How to complete this task: Only the lines with "computer" in them need to be copied from the listing.
*** Begin section ***
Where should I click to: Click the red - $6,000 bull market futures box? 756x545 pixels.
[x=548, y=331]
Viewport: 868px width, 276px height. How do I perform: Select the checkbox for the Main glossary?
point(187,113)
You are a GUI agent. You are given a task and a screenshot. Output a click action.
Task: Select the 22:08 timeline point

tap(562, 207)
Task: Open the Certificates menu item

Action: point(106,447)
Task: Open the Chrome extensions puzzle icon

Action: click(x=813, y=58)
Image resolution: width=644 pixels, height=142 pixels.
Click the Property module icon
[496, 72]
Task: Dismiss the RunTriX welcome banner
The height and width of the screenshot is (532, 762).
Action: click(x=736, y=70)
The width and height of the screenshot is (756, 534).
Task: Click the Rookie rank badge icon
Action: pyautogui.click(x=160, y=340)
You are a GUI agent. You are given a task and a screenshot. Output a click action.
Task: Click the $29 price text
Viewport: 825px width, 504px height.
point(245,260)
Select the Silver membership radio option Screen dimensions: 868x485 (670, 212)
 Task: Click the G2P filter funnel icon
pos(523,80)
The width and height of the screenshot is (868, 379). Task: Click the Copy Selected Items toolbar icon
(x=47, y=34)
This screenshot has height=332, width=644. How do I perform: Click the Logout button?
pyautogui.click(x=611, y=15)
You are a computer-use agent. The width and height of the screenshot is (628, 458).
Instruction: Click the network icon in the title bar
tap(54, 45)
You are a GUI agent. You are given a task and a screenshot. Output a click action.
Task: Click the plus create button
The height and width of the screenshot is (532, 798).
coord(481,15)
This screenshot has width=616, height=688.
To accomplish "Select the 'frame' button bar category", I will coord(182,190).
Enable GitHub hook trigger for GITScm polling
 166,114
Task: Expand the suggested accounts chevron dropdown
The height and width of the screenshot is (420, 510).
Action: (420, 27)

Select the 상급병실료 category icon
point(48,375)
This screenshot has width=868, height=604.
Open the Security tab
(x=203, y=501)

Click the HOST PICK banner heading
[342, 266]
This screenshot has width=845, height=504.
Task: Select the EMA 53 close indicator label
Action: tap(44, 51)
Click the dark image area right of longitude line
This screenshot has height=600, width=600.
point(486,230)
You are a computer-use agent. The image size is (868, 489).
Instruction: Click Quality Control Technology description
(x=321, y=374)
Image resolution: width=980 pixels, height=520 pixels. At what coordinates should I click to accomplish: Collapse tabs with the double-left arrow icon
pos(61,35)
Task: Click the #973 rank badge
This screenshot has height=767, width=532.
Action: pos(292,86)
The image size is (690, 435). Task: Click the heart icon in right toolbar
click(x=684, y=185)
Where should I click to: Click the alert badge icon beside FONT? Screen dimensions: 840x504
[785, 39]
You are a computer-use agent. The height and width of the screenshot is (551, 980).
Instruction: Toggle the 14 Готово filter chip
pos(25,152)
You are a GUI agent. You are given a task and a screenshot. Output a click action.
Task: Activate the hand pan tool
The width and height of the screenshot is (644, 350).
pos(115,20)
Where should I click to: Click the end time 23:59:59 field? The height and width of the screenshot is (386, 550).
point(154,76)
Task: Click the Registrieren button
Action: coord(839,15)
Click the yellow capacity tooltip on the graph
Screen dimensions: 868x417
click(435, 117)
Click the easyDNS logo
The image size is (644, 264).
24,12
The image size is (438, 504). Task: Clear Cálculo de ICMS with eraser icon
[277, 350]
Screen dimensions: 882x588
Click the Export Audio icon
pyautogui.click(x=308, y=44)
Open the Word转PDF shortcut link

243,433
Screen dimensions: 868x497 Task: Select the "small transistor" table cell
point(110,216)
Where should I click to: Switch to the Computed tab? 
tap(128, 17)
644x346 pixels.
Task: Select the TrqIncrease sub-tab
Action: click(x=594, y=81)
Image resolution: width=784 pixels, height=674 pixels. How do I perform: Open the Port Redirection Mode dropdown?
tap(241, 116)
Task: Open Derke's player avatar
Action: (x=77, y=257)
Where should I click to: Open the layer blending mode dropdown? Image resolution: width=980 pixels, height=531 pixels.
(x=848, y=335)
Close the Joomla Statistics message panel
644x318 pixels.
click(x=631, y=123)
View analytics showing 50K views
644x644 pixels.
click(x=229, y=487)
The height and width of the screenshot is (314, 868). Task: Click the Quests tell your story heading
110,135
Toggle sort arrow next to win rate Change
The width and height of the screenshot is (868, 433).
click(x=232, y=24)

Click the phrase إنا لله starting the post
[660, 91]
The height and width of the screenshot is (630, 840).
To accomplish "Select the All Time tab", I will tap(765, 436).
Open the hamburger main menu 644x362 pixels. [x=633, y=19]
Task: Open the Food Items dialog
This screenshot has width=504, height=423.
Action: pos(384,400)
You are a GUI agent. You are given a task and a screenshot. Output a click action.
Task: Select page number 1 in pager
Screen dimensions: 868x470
*** End section ***
Solution for this task:
You are a computer-use agent. The width and height of the screenshot is (628, 458).
You are a computer-use agent. The image size is (868, 489).
You are a computer-use agent. The height and width of the screenshot is (551, 980).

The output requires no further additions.